Ah, technology… *sighs*
I didn’t end up expanding the novella as much as I’d planned to. Once I’d gotten started with the re-editing, I realized the next part of David and Josh’s story will probably be a full-length book on its own. Hang tight, okay? I’ve got to write the next Courtland book and the next Bannon’s Gym book first.
But The Only One Who Cares is right on schedule for next week – Monday, February 2nd! (Which also happens to be my birthday. No, I’m not telling you how old. :P) If you’re a Cat Grant completist or you just like the new cover, you can pre-order it at all the old familiar places…
Only $0.99 until 2/9/15!
Committed couple David Flint and Josh Walker are long past the injuries, separation, and chain-of-command issues that plagued their early years together as Navy SEALs. Now, with David embarking on a new career as a therapist, the future looms bright and promising…
Until Josh, now recovered from the PTSD that kept him sidelined for two years, returns to active duty. David dreads the lonely, worry-filled weeks of sleepless nights and radio silence ahead—and wonders if Josh is really as recovered as he claims to be.
Counseling other traumatized vets fills David’s days and gives him new purpose, but it’s his act of kindness to a homeless teenager that could end up changing everything, for him and for Josh.
As you can tell from the photo – or if you’ve read the novella in its earlier incarnation – David and Josh experience a blessed event in this story. And to think way back when I first got published, I swore to myself that I’d never write a book with a baby in it. First off, I don’t have kids of my own. All I know about babies is that they cry and shit themselves a lot. In fact, the reason I stopped reading romances back in the mid-90’s was because of the sudden glut of baby-centric plots in my favorite Harlequin/Silhouette category lines. Practically every book sported a cover featuring mom, dad and spawn in a wholesome, Rockwellian-Saturday Evening Post-style pose. Just what every woman wants the moment she falls in love – to get immediately knocked up!
Anyway… I just didn’t like my romance mixed in with a squalling infant. Go ahead, sue me!
I held fast to my “no kids!” edict, until I was creeping up on the end of drafting Triad back in 2009. ICYMI, I won’t spoil it for you, but suffice it to say, I quickly realized I’d set myself up to break my vow in a really big way.

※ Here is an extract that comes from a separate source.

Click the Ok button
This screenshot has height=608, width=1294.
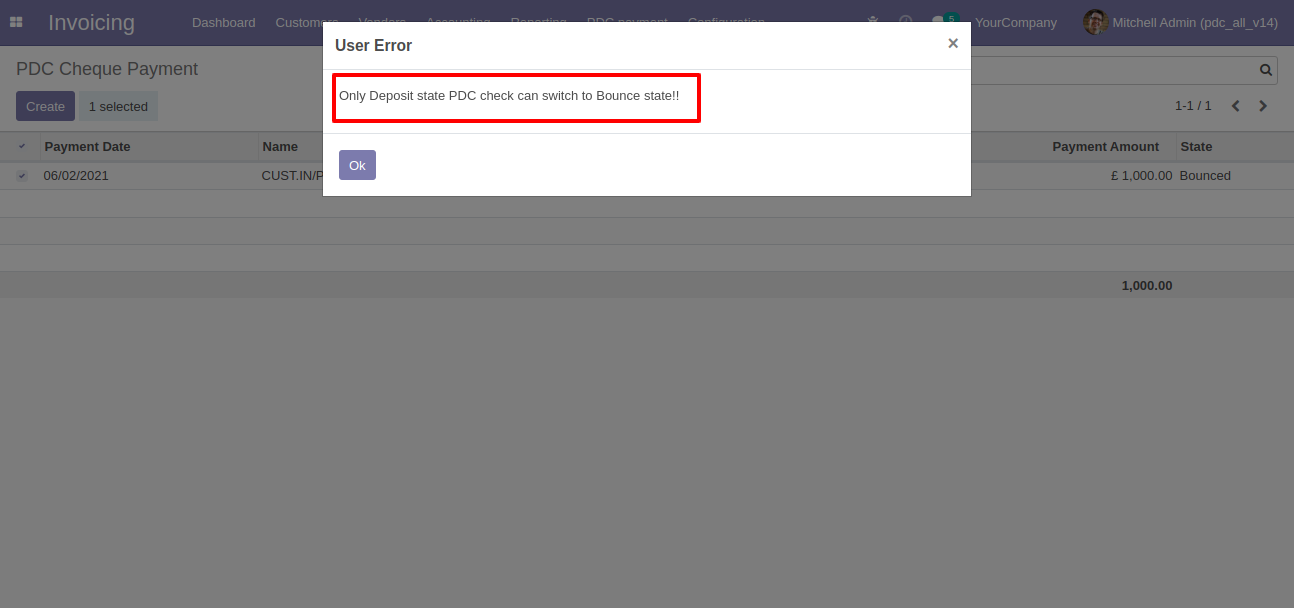(357, 165)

Unless you’re writing an historical about the upper classes (who, with their nannies and housemaids, never had to see their children unless they absolutely had to), it’s pretty hard to keep child characters waiting in the wings indefinitely. After a while, you can’t get away with, “Oh, I just put the baby down for her nap,” or “I had to drop Lizzie off at school.”
Remember that old soap opera trick where they’d make a big deal out a new baby for about a month, then everyone forgets about him/her (unless there’s a medical emergency that requires a blood transfusion, where our hero discovers he’s not the baby’s father after all)? Then six months later, the kid shows up again, all grown up and ready to start fathering little bastards of his own?
That’s cliche, and just plain sloppy writing. If I’m going to bring these children back into the story as adults later on – somehow I must’ve known this little plot twist was in the cards, even back when I was finishing Triad – then I need to know where they came from. What was their relationship with their parents like when they were young? Happy? Contentious? Everything was perfect, ’til Mom and Dad (or Dad and Dad) split up?
Writers need to know a hell of a lot more about their characters than will ever show up on the page. Building a new character – or set of characters – is my favorite part of the writing process. For me, the story always starts with the characters. And well, you know my nickname – Realism Girl! So, if I’m going to “Keep It 100″ (with apologies to Larry Wilmore), I can’t just shuffle the kids on and offstage like furniture. Especially if they’re set to play an integral part of the story once they’re old enough fall in love/get arrested/get pregnant.
More books, more babies. I’ve almost reached the point where I don’t mind writing kids anymore. I do my research, but I’m still constantly afraid I’ll get something wrong, and all the veteran moms following me on Facebook and Twitter will hang me out to dry.
Nah! You wouldn’t do that… Would you?